WHAT YOU ARE ASKED TO DO
Return every line below that contains the string "Select". Case counts, so match only that exact capitalization.

THE INPUT
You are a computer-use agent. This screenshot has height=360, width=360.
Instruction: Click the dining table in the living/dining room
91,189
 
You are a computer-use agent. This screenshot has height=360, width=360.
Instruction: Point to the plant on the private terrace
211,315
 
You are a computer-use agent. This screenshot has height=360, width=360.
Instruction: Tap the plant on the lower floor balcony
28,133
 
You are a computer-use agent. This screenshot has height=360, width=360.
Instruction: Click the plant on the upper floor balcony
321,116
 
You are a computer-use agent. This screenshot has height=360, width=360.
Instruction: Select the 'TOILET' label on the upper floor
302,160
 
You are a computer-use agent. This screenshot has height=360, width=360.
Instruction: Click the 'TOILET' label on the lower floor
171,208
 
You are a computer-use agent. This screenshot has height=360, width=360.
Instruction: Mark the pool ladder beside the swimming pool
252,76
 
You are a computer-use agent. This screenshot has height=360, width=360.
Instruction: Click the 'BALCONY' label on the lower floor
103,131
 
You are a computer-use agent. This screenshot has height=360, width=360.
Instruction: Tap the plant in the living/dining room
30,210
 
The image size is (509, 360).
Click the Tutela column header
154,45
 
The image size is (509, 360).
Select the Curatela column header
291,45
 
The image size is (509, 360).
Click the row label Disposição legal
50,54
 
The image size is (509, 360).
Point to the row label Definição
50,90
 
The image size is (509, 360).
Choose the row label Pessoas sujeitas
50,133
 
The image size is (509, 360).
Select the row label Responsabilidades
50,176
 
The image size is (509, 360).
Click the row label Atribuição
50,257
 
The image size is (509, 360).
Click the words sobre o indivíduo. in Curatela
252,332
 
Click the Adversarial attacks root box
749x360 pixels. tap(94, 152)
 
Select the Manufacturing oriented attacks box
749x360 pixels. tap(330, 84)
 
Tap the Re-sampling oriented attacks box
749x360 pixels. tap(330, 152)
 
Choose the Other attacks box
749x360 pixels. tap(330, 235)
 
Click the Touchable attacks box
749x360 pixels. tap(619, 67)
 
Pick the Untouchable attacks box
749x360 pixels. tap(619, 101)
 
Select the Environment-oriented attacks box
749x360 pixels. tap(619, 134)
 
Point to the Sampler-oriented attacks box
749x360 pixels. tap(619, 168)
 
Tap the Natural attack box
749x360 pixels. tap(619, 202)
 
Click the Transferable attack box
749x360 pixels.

OUTPUT BELOW
Instruction: Select the 'TOILET' label on the upper floor
Select the Curatela column header
Select the row label Responsabilidades
Select the Manufacturing oriented attacks box
Select the Environment-oriented attacks box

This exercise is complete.